*EXERCISE INSTRUCTIONS*
Take the data below and extract the lines from the one with "Shipping & Return Policy (803, 2437)" to the one with "Wanna be my", inclusive, exactly as written.

*RECORDS SUPPLIED*
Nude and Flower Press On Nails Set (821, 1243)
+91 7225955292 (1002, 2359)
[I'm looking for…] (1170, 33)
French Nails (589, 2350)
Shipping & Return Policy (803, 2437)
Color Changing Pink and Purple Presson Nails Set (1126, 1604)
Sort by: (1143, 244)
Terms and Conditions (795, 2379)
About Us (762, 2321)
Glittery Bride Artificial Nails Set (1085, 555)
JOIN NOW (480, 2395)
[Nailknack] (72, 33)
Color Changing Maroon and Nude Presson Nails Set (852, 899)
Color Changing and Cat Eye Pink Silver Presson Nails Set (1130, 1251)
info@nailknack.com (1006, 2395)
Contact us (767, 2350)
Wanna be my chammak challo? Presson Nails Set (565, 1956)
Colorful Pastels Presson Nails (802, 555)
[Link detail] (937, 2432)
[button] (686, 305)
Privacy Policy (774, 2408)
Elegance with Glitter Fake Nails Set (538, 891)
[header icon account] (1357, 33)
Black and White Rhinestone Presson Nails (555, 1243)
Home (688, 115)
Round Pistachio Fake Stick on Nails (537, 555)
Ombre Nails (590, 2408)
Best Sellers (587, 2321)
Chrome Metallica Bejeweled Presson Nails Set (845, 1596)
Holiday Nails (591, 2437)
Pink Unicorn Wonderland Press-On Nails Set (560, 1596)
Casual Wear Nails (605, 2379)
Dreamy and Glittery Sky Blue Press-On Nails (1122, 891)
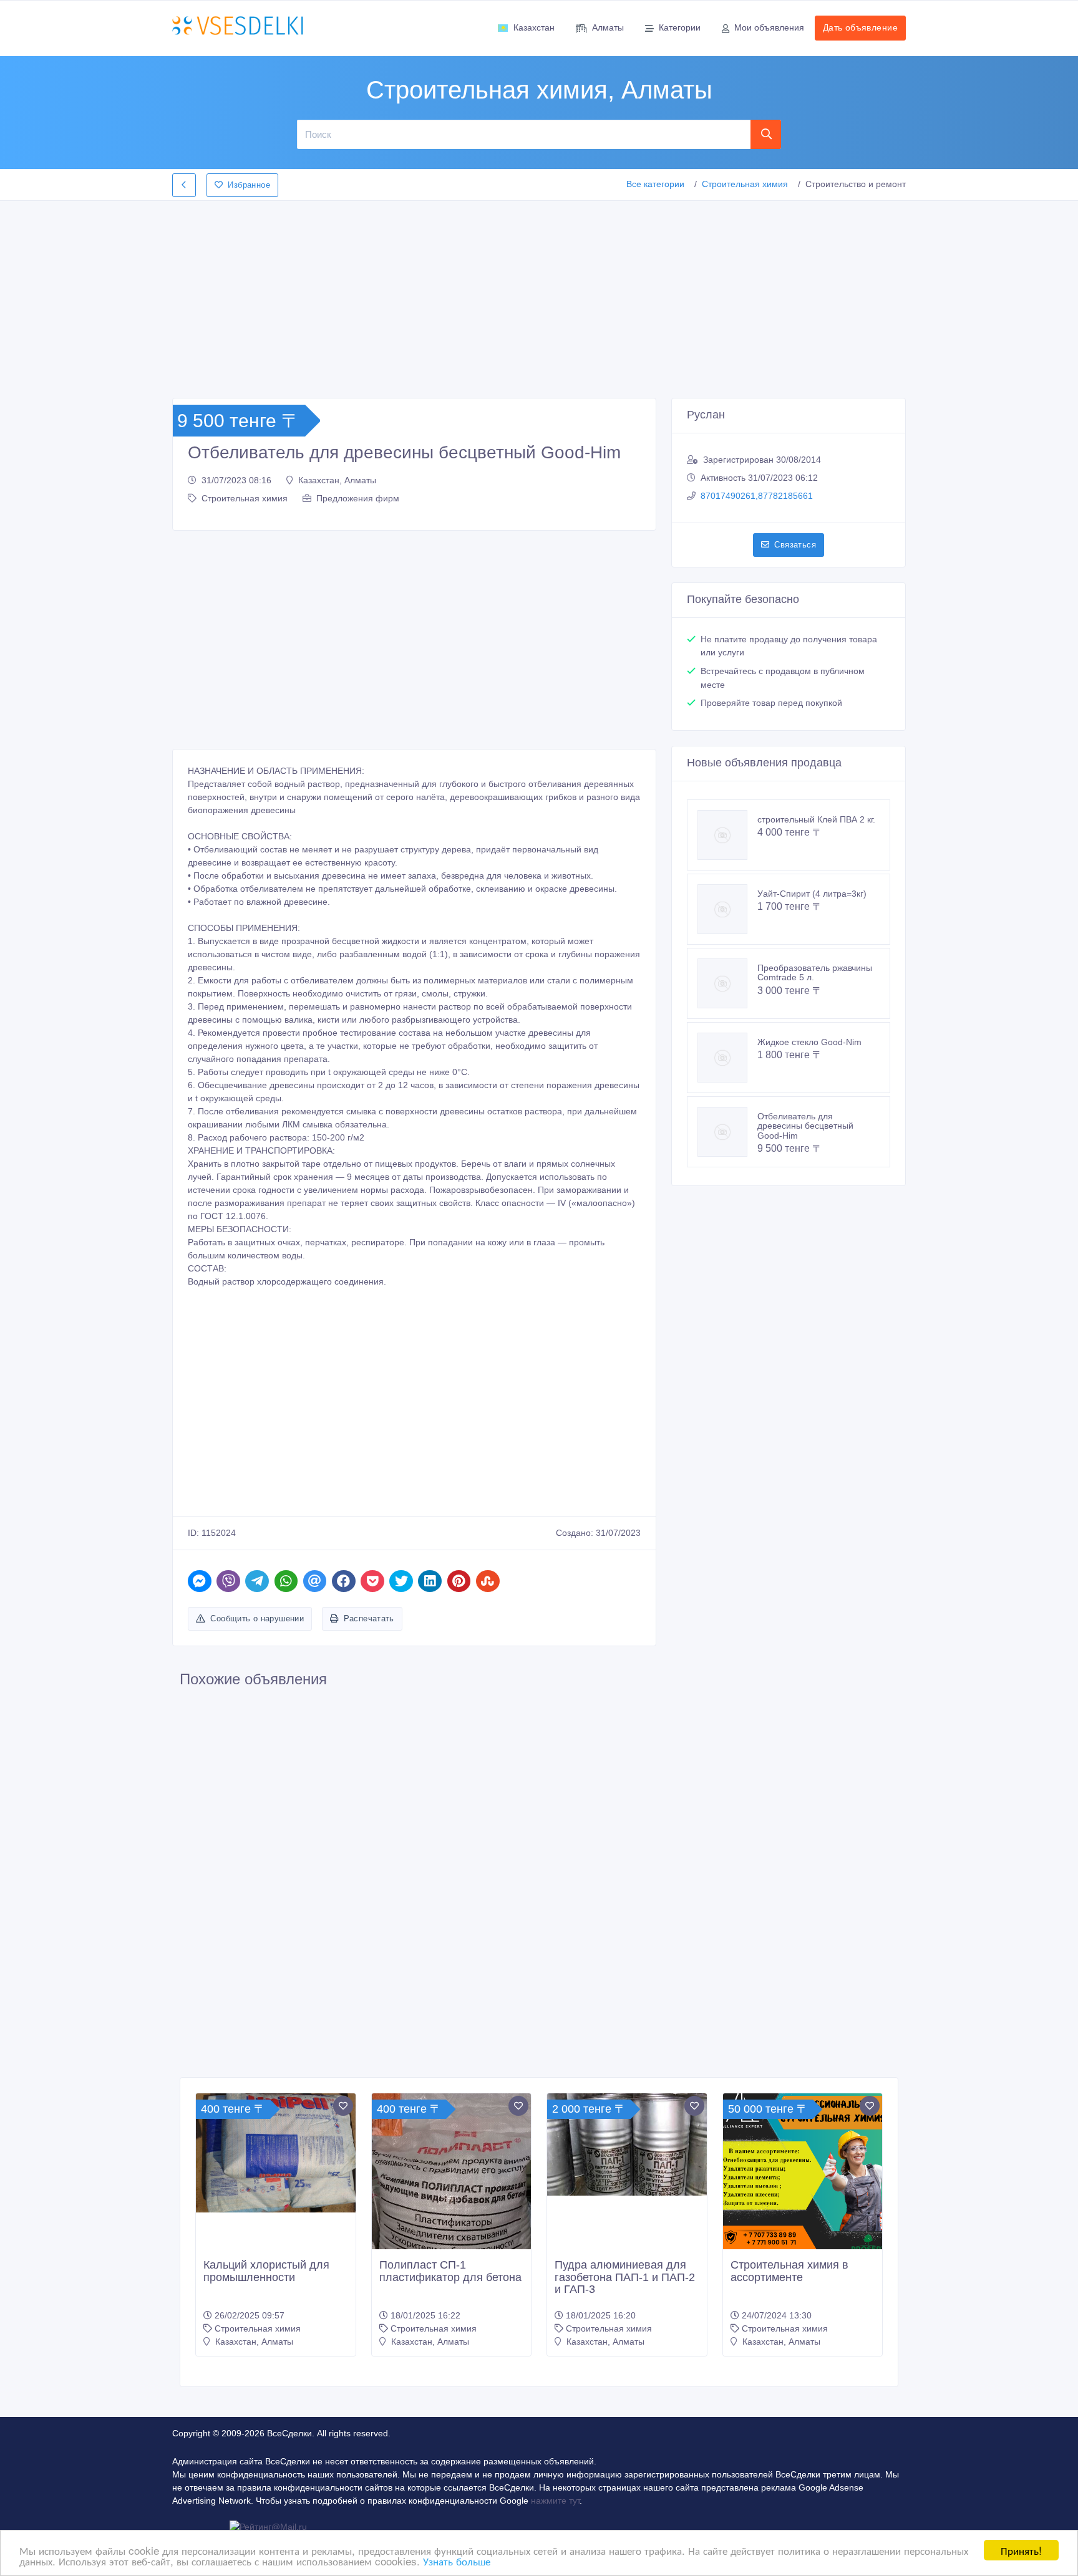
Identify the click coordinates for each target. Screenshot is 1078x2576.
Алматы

*RESPONSE TO THIS EXERCISE*
Shipping & Return Policy (803, 2437)
Color Changing Pink and Purple Presson Nails Set (1126, 1604)
Sort by: (1143, 244)
Terms and Conditions (795, 2379)
About Us (762, 2321)
Glittery Bride Artificial Nails Set (1085, 555)
JOIN NOW (480, 2395)
[Nailknack] (72, 33)
Color Changing Maroon and Nude Presson Nails Set (852, 899)
Color Changing and Cat Eye Pink Silver Presson Nails Set (1130, 1251)
info@nailknack.com (1006, 2395)
Contact us (767, 2350)
Wanna be my chammak challo? Presson Nails Set (565, 1956)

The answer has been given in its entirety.